GÜNCEL EGE YEREL YÖNETİMLER EKONOMİ POLİTİKA SPOR RÖPORTAJLAR YAZAR CAFE FOTO GALERİ VİDEO GALERİ
Gönül Soyoğul
YAZARLAR
4 Ocak 2016 Pazartesi

Yeni yılı ‘vedalar’la karşılamak…

Uzunca bir süredir, kız kıza buluşmalarımızın konu başlıklarının da değiştiğini gözlüyorum.
Çok değil 3-5 sene önceki buluşmalarımızda...
İçimizden biri kederli/hüzünlü olsa bile; gece, o bir kişinin diğerlerine kısa sürede uyum sağlaması, nemli gözlerini silip kahkahalara eşlik etmesiyle sonlanırdı.
Hayatın her renginin yer aldığı, aşkın/erkeklerin/kocaların/çocukların/patronların eni konu çekiştirildiği, kiloların/diyetlerin tartıya çıktığı, modanın kafasının gözünün yarıldığı, yemek tariflerinin havada uçuştuğu konuşmalardı onlar.
Yeme/içme ve kahkahalar eşliğindeki buluşmaların bir sonrası anında belirlenir, hatta bazı buluşmalara 'prozac gecesi' diye not düşülürdü.
Çünkü öyleydi.
Kimsenin birbirini yargılamadan içini açtığı, sıkıntısını döktüğü buluşmalardan geriye kalan; hafiflemiş, kederi alınmış baharatlı bir hayattı...
 
Yakın zamanda... O gecelerin arası açıldı da açıldı...
Dostluklarda, duygularda değişen bir şey olmasa da değişen durumlar vardı zira.
Bizlerle birlikte yaşlanan annelerimiz/babalarımız; eğer kalabalık bir ailedensek ağabeylerimiz, teyzelerimiz, halalarımız, kuzenlerimiz... Onların kayıpları, hastalıkları, acıları… Her birimizi, içinde dört döndüğümüz kendi fanuslarımızın içine çekiverdi.

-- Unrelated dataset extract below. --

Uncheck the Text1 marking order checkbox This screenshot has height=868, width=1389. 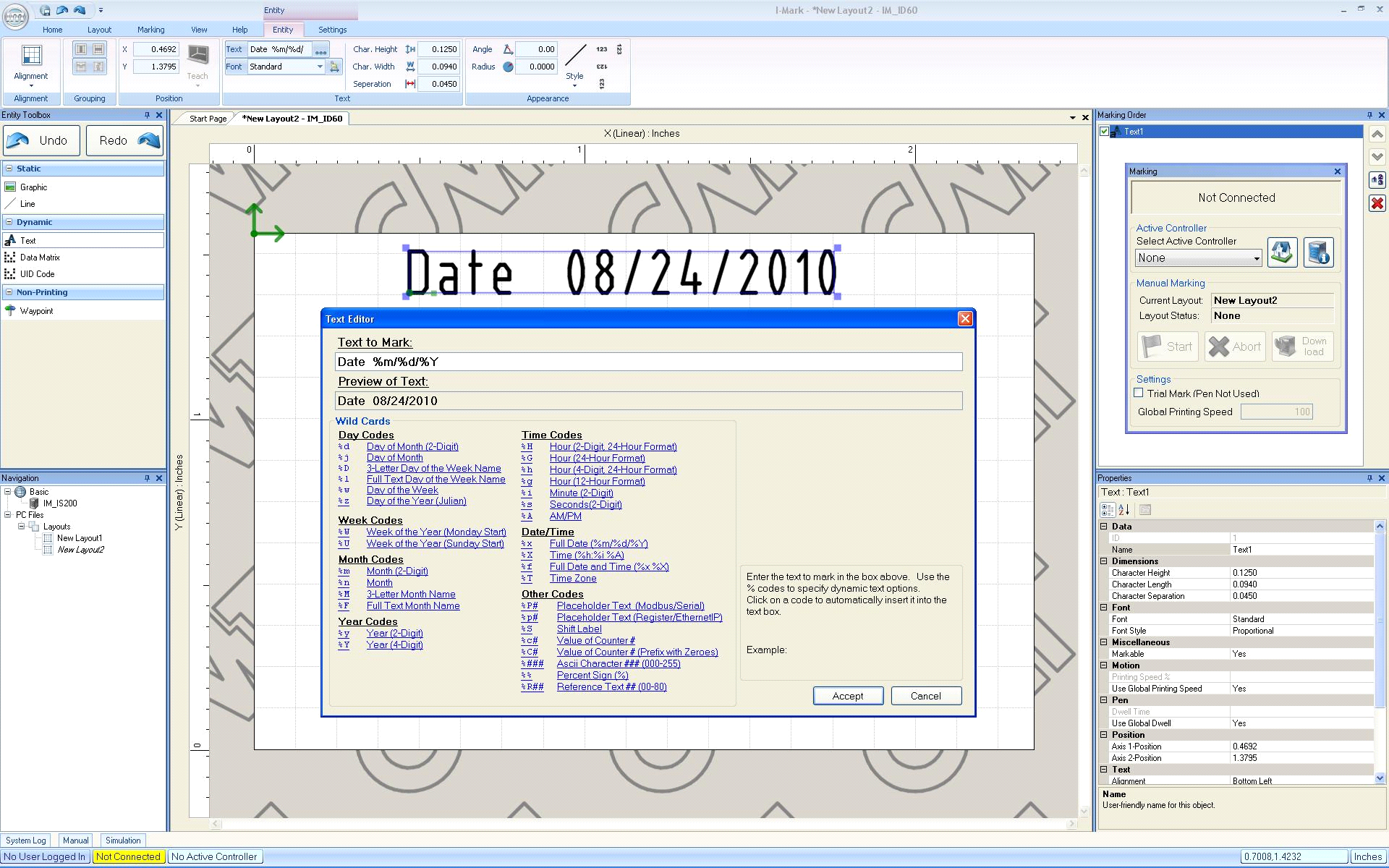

Artık yitirilen ebeveylerin/dostların/arkadaşların cenazelerinde daha sık karşılaşır olmaya, yakınlarımızın hastalıklarından, bu süreçte onlara yardımcı olmak adına hayatlarımızı nasıl değiştirdiğimizden bahsetmeye başladık, giderek seyrekleşen kız kıza buluşmalarımızda...
Yaşamı kutsamaktan, ölümü/acıları kutsamaya geçtik kendiliğinden...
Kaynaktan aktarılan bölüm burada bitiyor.